Broadband & Mobile Featured Article
March 04, 2009
Fiber to the Farm: More Jobs?
By Gary Kim Contributing Editor
About 57 percent of U.S. farms have Internet access, up about seven percentage points since 2002, and 58 percent of U.S. farms using the Internet now buy high-speed Internet access, according to the U.S. Department of Agriculture. In 2002, the Census found that half the farms in the country were connected to the Internet in some way, using either broadband or dial-up services.
So 33 percent of farms in 2007 purchased broadband connections.
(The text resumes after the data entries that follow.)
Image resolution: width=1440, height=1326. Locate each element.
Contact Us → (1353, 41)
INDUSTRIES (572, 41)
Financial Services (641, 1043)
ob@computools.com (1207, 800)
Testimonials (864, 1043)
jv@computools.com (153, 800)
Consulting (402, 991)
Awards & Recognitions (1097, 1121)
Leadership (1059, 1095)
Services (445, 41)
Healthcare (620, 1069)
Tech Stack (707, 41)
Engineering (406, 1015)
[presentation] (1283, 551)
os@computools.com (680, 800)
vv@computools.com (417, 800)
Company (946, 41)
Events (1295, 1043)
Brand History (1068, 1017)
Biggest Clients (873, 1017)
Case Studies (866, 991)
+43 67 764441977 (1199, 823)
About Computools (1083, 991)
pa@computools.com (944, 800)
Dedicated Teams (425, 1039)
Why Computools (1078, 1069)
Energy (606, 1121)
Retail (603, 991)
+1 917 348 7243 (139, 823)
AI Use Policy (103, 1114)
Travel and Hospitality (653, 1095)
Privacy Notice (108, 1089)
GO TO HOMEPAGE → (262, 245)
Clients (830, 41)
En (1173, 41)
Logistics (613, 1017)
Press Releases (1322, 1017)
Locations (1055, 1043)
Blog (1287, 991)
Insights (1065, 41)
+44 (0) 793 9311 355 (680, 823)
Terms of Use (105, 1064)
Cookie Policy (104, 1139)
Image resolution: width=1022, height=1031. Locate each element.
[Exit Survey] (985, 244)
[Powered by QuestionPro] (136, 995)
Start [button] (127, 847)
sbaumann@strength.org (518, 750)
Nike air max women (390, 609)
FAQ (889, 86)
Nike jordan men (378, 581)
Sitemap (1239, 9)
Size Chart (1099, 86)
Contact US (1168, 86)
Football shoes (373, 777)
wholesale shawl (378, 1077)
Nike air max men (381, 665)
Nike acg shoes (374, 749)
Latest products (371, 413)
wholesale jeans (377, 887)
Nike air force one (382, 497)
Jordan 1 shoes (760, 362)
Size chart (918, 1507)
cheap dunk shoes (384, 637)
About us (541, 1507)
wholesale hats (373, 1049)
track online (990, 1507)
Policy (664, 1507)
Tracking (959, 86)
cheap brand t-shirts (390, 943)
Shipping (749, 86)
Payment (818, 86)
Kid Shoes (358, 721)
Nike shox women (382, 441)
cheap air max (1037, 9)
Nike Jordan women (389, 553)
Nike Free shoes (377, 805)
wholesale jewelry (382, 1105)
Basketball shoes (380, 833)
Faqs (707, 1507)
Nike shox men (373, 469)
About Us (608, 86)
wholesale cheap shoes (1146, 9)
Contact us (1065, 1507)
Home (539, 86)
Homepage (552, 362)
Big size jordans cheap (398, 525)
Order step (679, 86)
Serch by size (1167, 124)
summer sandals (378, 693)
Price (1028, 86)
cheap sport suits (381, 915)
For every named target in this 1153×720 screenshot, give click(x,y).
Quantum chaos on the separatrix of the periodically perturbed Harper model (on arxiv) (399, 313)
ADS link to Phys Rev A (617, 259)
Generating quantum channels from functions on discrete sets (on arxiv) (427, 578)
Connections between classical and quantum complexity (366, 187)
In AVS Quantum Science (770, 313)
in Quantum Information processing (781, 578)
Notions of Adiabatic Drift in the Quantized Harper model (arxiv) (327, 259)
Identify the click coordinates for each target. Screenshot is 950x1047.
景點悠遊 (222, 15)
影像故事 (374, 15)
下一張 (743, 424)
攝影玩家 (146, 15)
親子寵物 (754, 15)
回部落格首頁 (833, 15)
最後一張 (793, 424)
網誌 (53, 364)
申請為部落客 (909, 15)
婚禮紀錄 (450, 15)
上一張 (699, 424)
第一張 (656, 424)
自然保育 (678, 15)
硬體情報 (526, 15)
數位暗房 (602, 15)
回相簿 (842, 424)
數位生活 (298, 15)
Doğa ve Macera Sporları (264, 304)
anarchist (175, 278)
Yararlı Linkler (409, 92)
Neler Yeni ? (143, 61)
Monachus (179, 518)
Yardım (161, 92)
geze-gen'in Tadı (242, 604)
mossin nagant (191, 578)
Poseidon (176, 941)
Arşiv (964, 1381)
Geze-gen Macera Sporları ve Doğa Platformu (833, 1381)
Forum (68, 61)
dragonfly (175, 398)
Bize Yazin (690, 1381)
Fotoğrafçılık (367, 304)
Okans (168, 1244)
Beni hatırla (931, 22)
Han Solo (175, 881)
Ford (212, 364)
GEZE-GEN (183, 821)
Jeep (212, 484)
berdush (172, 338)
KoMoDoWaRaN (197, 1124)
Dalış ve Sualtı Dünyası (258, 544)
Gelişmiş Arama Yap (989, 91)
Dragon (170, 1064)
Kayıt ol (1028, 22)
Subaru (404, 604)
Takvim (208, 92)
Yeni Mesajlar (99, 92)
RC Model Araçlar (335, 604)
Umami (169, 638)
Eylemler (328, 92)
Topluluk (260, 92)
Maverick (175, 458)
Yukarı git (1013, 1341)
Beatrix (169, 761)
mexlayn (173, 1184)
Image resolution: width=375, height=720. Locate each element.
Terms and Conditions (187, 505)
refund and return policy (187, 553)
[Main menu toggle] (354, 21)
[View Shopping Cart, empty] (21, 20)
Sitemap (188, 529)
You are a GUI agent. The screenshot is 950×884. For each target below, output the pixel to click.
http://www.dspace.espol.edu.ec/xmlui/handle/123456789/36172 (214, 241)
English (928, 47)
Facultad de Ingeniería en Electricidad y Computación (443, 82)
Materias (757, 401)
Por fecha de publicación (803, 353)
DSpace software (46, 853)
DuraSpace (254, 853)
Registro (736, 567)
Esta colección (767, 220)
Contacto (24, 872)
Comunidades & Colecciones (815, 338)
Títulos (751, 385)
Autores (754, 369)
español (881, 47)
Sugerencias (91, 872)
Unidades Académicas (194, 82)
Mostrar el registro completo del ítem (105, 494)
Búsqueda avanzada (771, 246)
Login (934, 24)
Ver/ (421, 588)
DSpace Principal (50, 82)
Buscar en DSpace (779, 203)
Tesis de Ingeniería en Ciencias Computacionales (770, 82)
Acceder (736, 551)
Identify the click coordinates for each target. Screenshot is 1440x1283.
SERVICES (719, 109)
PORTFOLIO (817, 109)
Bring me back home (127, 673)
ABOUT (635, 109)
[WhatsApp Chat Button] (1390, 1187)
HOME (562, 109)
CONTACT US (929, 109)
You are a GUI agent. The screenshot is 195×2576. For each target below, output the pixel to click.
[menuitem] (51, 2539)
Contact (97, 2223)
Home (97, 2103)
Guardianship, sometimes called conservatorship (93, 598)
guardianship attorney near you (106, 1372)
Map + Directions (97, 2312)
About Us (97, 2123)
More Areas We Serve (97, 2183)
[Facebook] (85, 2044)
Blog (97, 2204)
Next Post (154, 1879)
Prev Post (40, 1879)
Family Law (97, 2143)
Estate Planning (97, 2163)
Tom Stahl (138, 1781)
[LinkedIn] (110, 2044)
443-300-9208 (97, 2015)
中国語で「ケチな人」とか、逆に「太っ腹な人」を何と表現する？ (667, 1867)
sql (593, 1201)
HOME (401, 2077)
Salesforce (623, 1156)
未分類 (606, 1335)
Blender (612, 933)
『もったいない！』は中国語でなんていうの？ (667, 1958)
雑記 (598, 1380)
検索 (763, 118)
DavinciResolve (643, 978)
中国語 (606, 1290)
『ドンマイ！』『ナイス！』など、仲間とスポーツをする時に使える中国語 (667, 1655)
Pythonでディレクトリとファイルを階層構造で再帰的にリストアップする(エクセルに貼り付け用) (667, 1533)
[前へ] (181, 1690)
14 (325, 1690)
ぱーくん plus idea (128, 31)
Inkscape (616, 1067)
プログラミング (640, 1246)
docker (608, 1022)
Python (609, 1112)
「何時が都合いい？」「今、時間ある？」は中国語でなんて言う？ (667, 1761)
There is widespread belief this might change as rural broadband support mandated by the economic stimulus bill goes to work. The bad news is that some economists say rural broadband might not contribute much job creation. In fact, there is potential not only for job creation, but also job destruction once broadband is available. That isn’t to say building new broadband access facilities will not generate some amount of permanent job gains once construction is finished. It just isn’t possible to say how much.
Some new jobs would have been created in some regions without the new broadband and without any stimulus at all. Still, Raul Katz, a Columbia Business School professor, estimates that rural broadband construction triggered by the broadband provisions of the stimulus bill will require 128,000 jobs designing, building and administering the broadband networks.
That figure also includes a multiplier effect that assumes that every 10 people directly hired by these projects will spend enough money to create eight more jobs in other sectors.
The problem is that it is not clear the mere availability of broadband actually will stimulate much development, beyond employing people temporarily to build the new facilities. “The impact of broadband on outsourcing operates in the two directions: broadband can facilitate the attraction of new jobs and it can enable the relocation of others in regions other than the one being targeted,” Katz says.
There is another negative we do not typically think about: broadband should boost productivity. Higher productivity should mean more output with fewer inputs. Jobs are an input. So there will be some job loss because broadband is in place.
In fact, the long term impact could range from a loss of 110,000 jobs to the creation of 164,000 jobs. The most likely scenario lies in between, at creating 136,000 jobs.